After the block leaves the incline, the block is in a free fall motion. The vertical motion of the projectile motion starts with zero velocity. Therefore, the time to fall of $H$ under gravity obeys

\begin{equation*} H = \dfrac{1}{2}gt^2. \end{equation*}

This means the flight time is

\begin{equation*} t = \sqrt{ \dfrac{2H}{g} }. \end{equation*}

Multiplying this with the horizontal velocity $v$ in we get $D\text{.}$

\begin{equation*} D = v t = \sqrt{2gh} \times \sqrt{ \dfrac{2H}{g} } = 2\sqrt{h H}. \end{equation*}

A block of mass $m$ after sliding down a frictionless incline strikes another block of mass $M$ that is attached to a spring of spring constant $k$ (see Figure 8.11.51. The blocks stick together upon impact and travel together.

(a) Find the compression of the spring in terms of $m\text{,}$ $M\text{,}$ $h\text{,}$ $g$ and $k$ when the combination comes to rest.

(b) The loss of kinetic energy as a result of the bonding of the two masses upon impact is stored in the so-called binding energy of the two masses. Calculate the binding energy.

Hint

(a) First use conservation of energy, then use conservation of momentum, and then energy of conservation again. (b) Follow the instructions in the problem statement.

(a) $\sqrt{\dfrac{2m^2gh}{k(m+M)}}\text{,}$ (b) $\dfrac{mMgh}{m+M} \text{.}$

Solution 1 (a)

Strategy. Before we solve this problem, we first work out a strategy. It involves three steps as outlined in Figure 8.11.52.

Step 1: Conservation of energy on the incline. We get the speed at the bottom of the incline by

\begin{equation*} \dfrac{1}{2} m v^2 = m g h,\ \ \Longrightarrow\ \ v = \sqrt{2 g h}. \end{equation*}

Step 2: Momentum conservation. We get the speed $V$ of the two blocks together after the collision.

\begin{equation*} m v = (m + M) V, \ \ \Longrightarrow\ \ V = \dfrac{m}{m + M}\, v. \end{equation*}

Step 3: Conservation of energy. Let $\Delta l$ be the compression when the two blocks come to rest. The conservation of energy gives us

\begin{equation*} \dfrac{1}{2} k (\Delta l)^2 = \dfrac{1}{2} (m + M) V^2, \end{equation*}

which we solve for $\Delta l\text{.}$

\begin{align*} \Delta l \amp = \sqrt{\dfrac{m+M}{k}}\, V, \\ \amp = \sqrt{\dfrac{m+M}{k}}\, \dfrac{m v}{m + M}, \\ \amp = \sqrt{\dfrac{2 m^2 g h}{k(m+M)}}. \end{align*}
Solution 2 (b)

In the collision step, step 2 in Figure 8.11.52, kinetic energy is not conserved.
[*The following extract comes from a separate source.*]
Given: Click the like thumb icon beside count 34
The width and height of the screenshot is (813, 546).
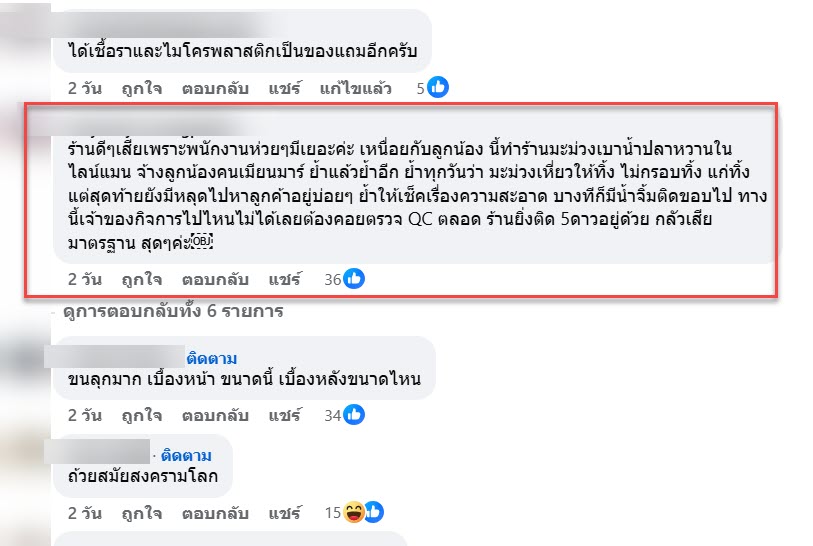Looking at the screenshot, I should coord(354,415).
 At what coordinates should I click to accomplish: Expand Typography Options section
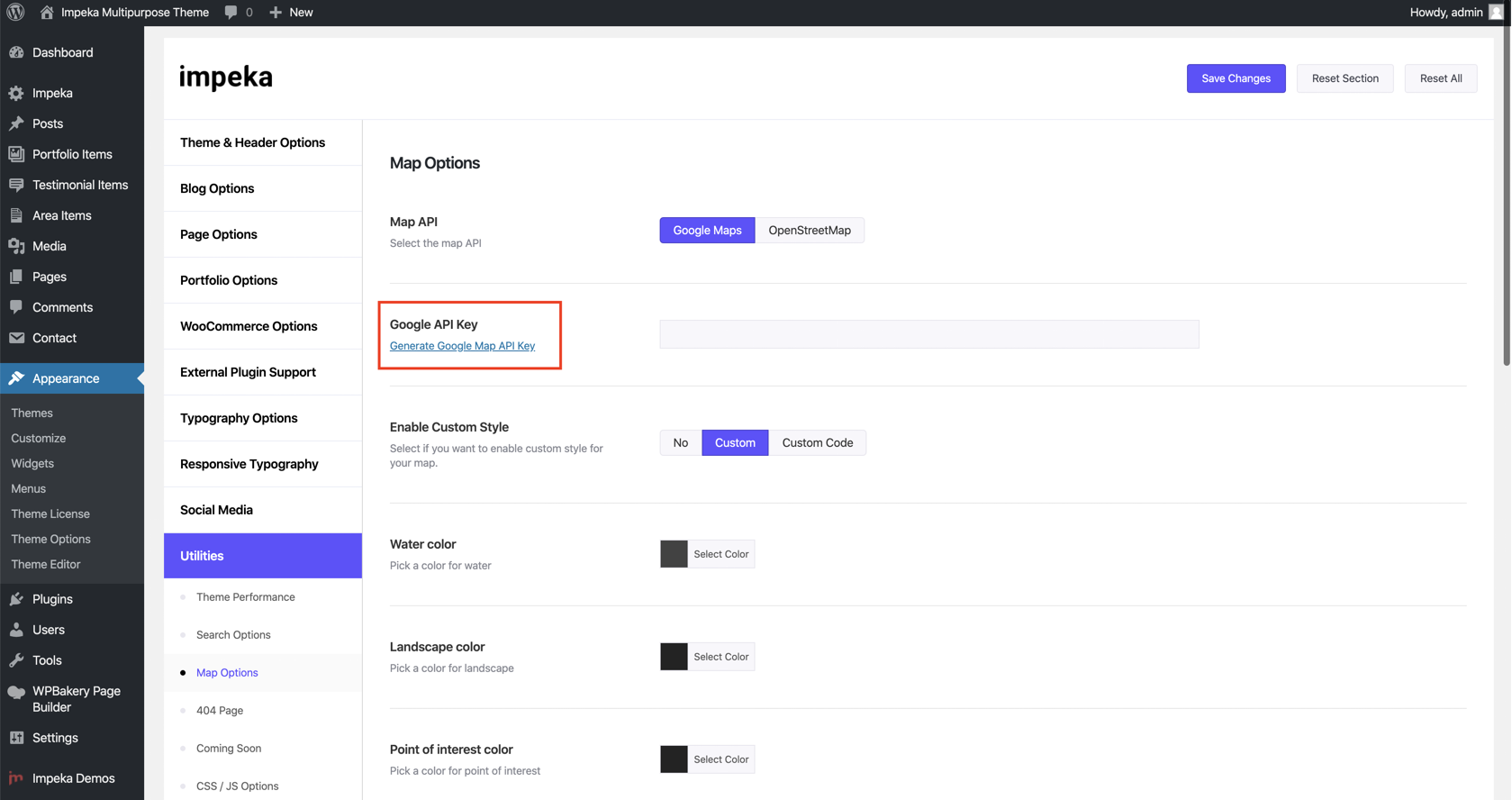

The kinetic energy before the collision equals the sum of two energies, the kinetic energy after the collision and the binding energy,$E_B\text{.}$

\begin{equation*} \dfrac{1}{2}mv^2 = \dfrac{1}{2}(M+m) V^2 + E_B. \end{equation*}

Solving for $E_B\text{,}$ substituting for $V\text{,}$ and simplifying we get

\begin{align*} E_B \amp = \dfrac{1}{2}m v^2 - \dfrac{1}{2}(m+M) V^2\\ \amp = \dfrac{1}{2}mv^2\left(1 - \dfrac{m}{m+M} \right) = \dfrac{1}{2}\, \dfrac{mM}{m+M}\, v^2. \end{align*}

We can use $v = \sqrt{2gh}$ to get the following expression.

\begin{equation*} E_B = \dfrac{mM}{m+M}\, g\,h. \end{equation*}

A block of mass $m$ slides in a frictionless track that bends in a circular arc and then straightens out as shown in Figure 8.11.54. If the block is released at rest from a critical height $h\text{,}$ the block will make it through the circular track without falling off; any less height and the block would not complete the circular path. Find the critical value of height $h\text{.}$

Hint

Use energy conservation and equation of motion in a circular motion.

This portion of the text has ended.